She spoke of drawing ‘curtains’ to conceal her real self from everyone but Vita ‘for you there are no curtains not even gossamer ones’. She listened to Brahms and Debussy and daydreamed of her, read Swinburne and imagined making love with her, took lessons at the Slade and fantasized that in their shared gipsy life only Love, Art and Beauty would signify:

God knows it is aesthetically incorrect that the artist should be hampered by domesticity. Pegasus harnessed to a governess-cart … an artist must necessarily belong to both sexes … the artist striding the mountain tops, silent, inspired and alone.

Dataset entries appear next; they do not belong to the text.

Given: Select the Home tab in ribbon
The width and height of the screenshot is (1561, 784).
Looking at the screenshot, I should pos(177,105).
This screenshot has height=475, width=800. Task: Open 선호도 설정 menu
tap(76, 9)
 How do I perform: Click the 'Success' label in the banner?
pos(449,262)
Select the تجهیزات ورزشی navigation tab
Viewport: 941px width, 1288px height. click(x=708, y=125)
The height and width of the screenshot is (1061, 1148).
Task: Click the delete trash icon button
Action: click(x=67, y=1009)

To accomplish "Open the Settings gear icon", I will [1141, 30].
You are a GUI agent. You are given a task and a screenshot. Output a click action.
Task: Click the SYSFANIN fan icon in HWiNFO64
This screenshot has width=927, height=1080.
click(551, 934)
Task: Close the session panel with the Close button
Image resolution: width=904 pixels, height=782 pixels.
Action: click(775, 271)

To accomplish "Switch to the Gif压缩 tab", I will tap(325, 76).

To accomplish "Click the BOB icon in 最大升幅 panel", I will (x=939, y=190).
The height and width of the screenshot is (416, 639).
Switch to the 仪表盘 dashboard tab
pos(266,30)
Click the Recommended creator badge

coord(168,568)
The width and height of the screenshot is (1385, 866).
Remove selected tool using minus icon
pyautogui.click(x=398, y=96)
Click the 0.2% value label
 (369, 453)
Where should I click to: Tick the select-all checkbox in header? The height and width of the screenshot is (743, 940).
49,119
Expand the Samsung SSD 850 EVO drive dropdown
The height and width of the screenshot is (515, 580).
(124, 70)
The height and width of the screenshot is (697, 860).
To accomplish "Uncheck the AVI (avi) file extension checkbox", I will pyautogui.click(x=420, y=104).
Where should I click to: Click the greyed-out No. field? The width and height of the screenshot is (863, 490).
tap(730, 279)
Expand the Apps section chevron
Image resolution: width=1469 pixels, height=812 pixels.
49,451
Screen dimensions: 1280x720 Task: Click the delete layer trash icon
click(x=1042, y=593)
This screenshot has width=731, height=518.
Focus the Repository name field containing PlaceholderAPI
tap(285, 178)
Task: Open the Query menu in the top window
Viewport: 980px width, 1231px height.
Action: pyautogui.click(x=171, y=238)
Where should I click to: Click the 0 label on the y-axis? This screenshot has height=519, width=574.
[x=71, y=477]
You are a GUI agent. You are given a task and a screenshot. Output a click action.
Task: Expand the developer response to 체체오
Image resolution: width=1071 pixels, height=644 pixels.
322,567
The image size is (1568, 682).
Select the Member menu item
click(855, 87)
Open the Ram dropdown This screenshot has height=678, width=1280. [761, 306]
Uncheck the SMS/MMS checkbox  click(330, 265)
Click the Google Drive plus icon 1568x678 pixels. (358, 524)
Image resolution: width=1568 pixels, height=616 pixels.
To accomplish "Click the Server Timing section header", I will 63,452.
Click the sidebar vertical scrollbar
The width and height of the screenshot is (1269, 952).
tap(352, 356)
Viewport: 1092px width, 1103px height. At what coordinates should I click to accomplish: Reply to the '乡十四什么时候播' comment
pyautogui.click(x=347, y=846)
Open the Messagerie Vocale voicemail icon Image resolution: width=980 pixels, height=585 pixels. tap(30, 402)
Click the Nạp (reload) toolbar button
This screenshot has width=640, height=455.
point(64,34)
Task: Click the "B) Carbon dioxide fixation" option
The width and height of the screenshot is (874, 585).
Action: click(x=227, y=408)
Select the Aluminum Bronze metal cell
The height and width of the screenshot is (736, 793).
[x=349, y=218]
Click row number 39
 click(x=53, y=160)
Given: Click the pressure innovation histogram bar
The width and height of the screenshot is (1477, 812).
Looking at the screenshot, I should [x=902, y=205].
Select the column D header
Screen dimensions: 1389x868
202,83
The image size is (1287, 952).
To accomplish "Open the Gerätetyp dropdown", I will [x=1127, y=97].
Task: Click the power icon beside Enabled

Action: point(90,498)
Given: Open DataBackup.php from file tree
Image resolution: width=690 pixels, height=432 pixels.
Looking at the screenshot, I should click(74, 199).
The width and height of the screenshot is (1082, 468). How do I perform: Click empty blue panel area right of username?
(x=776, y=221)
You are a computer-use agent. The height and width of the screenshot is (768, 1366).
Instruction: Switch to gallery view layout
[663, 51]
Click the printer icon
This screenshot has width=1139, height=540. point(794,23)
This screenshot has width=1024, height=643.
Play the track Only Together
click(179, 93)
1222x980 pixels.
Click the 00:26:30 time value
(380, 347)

For them both hamperings of domesticity were no worse than approving the lunch menu, telling the maid, or scolding the boot boy. But gipsies epitomized romance and artists dwelt in the realm of inspiration, exempt from moral behaviour of an ordinary sort:

O Mitya come away let’s fly – if ever there were two entirely primitive people they are surely us: let’s go away and forget the world and all its squalor – let’s forget such things as trains and trams and servants and streets and shops and money.

At the beginning of July they went again to Polperro. ‘How happy we were. And the second time still happier. Mitya do you remember Plymouth the second time?’ They sat on the rocks, looked at the sunset, talked of freedom and of love. Mrs Keppel, perhaps curious as to what was going on, invited Harold and Lady Sackville to dinner on 4 July, but cancelled when two of the housemaids got flu. Harold did not go to Long Barn while Vita was away. It depressed him to be there without her.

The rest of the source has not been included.